Just over a month ago, the NBC News story (“Unruly passenger taped to a seat on Icelandair flight”) posted on our Facebook page got a lot of attention. The image of the man enveloped in tape (for trying to choke someone, hitting others and yelling “the plane was going to crash”) would make anyone do a double take. It sounds like passengers were very effective at detaining the man, although I’m guessing it wouldn’t be a customary approach performed by a Federal Air Marshal.
It’s impossible for there to be a Federal Air Marshal on every single flight, and you never know which flight they are going to be on. Jason Whitely for Kens 5 TV News (November 5, 2012) reported that there may be about 4,000 air marshals in the United States (although the actual figures are top secret), and there are about 30,000 commercial flights a day within the country.

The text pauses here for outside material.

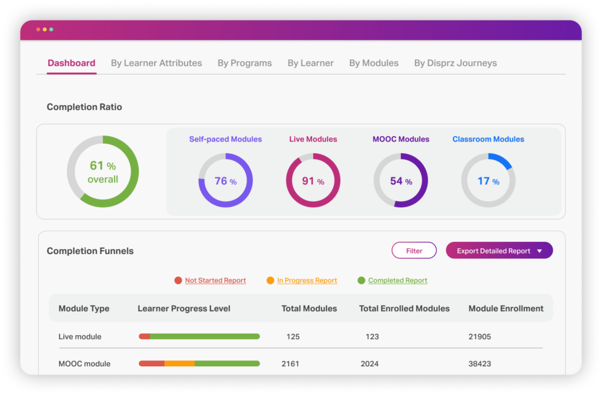This screenshot has width=602, height=395.
Task: Click the Live module progress bar
Action: coord(199,336)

However, Conan Bruce, a Federal Air Marshal Spokesperson, said, in an interview conducted by Gayle for Oprah Radio, that the number of air marshals has significantly increased since before 9/11 when there were only 50 or less. Bruce shared that air marshals constantly look at passengers, in an inconspicuous way, and try to detect suspicious or deceptive behavior. “We train to deal with anything from a medical emergency to—God forbid—a hijacker,” he added in the Oprah.com interview.
“…the Federal Air Marshal Service is a clandestine layer which operates in plain sight every day,” reported Whitely. “[Air marshal supervisor] Tony Metcalf said air marshals develop cover stories to explain why they’re flying in case other passengers strike up a conversation.”

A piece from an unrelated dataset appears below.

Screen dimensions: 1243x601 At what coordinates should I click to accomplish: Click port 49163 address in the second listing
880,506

After being hired by the Transportation Security Administration (TSA), air marshal-recruits go through extensive training—approximately 16 weeks between the Federal Law Enforcement Training Center and the Federal Air Marshal Service Training Center, reported Michael O’Connell for Federal News Radio (October 2012).
“I think one of the neatest things about the Federal Air Marshal Service, and one of the things that we take a lot of pride in, is the fact that we have the highest qualification standard out of any federal law enforcement agency when it comes to our firearms skills,” said Kimberly F. Thompson, former Dallas police officer, now supervisor at the Federal Air Marshal training center, in O’Connell’s report. Thompson added that federal air marshals must meet a minimum firearms score of 85% and re-qualify four times a year. Air marshals are trained in a range of other skills as well, including how to operate basic cockpit controls to communicate with Air Traffic Control and how to engage in effective close quarter combat.